Köhlers Jahresprojekt 2015/16 Wir weben einen Wollstoff im Gewichtswebstuhl mit selbstgesponnener Wolle

Wenn man sich länger in der Mittelalterszene aufhält setzt man sich früher oder später mit Stoffen und Gewand selber nähen auseinander. Der erste Punkt wo ich zum grübeln kam war, als ich mit Knochen-nadeln in einem gekauften normalen Wollstoff versuchte zu nähen und die Naht aussah als wenn jemand mit einem Maschinengewehr eine Salve abgefeuert hätte.

Spätestens ab diesem Zeitpunkt befast man sich dann mit Stoffen und der Herstellung selbiger. Da die Köhlerhütte zu Kaltenberg ein nachbau der Handwerkerhäuser am oberen Point in Bobingen ist und dort die größte bayrische Ansammlung von Weberhäuser gefunden wurde, passt es natürlich, sich mit einem Gewichtswebstuhl auseinander zusetzen.

Die Auswahl ist groß da das Prinzip knapp  5000 Jahre verwendet wurde /wird.

Im Beiheft 38 2001 Experimentelle Archäologie fand ich einen Bericht über den Nachbau des Prachtmantel s aus dem Vehnemoor.
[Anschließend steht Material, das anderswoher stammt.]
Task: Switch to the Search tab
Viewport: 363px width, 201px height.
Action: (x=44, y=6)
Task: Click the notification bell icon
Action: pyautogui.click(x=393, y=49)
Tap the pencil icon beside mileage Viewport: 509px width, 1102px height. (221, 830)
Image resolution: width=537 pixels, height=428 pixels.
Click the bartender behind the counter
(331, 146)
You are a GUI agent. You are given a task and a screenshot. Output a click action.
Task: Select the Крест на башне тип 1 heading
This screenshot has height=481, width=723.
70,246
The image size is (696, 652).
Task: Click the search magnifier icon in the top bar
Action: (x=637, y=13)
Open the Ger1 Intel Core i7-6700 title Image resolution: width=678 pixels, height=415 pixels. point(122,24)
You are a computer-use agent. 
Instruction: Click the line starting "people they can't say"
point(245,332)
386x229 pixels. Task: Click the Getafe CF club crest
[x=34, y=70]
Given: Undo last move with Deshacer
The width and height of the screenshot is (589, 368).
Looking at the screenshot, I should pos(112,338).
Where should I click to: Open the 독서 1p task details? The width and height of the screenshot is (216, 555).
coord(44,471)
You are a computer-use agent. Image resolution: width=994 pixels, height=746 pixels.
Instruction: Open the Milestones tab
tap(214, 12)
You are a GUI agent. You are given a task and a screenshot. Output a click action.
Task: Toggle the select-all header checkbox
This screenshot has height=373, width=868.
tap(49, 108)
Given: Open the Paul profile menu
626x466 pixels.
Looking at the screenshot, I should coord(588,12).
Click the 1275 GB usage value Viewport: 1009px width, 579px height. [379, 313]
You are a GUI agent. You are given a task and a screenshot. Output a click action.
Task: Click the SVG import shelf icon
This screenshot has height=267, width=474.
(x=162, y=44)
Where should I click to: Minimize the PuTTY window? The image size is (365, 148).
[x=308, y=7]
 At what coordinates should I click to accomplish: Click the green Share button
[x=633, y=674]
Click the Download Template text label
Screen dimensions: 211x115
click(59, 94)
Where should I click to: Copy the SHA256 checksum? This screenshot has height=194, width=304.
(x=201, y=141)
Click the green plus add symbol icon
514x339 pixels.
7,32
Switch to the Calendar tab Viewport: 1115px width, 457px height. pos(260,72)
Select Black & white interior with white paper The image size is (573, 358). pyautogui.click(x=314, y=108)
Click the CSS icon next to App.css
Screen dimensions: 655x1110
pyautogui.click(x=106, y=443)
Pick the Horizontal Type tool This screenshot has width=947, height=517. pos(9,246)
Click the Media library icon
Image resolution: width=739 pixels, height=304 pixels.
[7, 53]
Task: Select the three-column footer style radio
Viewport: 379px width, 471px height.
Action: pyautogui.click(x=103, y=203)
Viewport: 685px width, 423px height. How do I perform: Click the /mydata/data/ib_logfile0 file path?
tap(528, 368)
Ab hier kommt dann der Name „Karl Schlabow“ ins Spiel.

Zwei Wochen intensives Lesen, und der Entschluss stand fest, wir weben einen weißen Wollstoff auf einem Gewichtswebstuhl nach Schlabow mit den einbau von Brettchen zum Kantenabschluss und einer Kette eingewoben in ein Band mit Brettchen gewebt.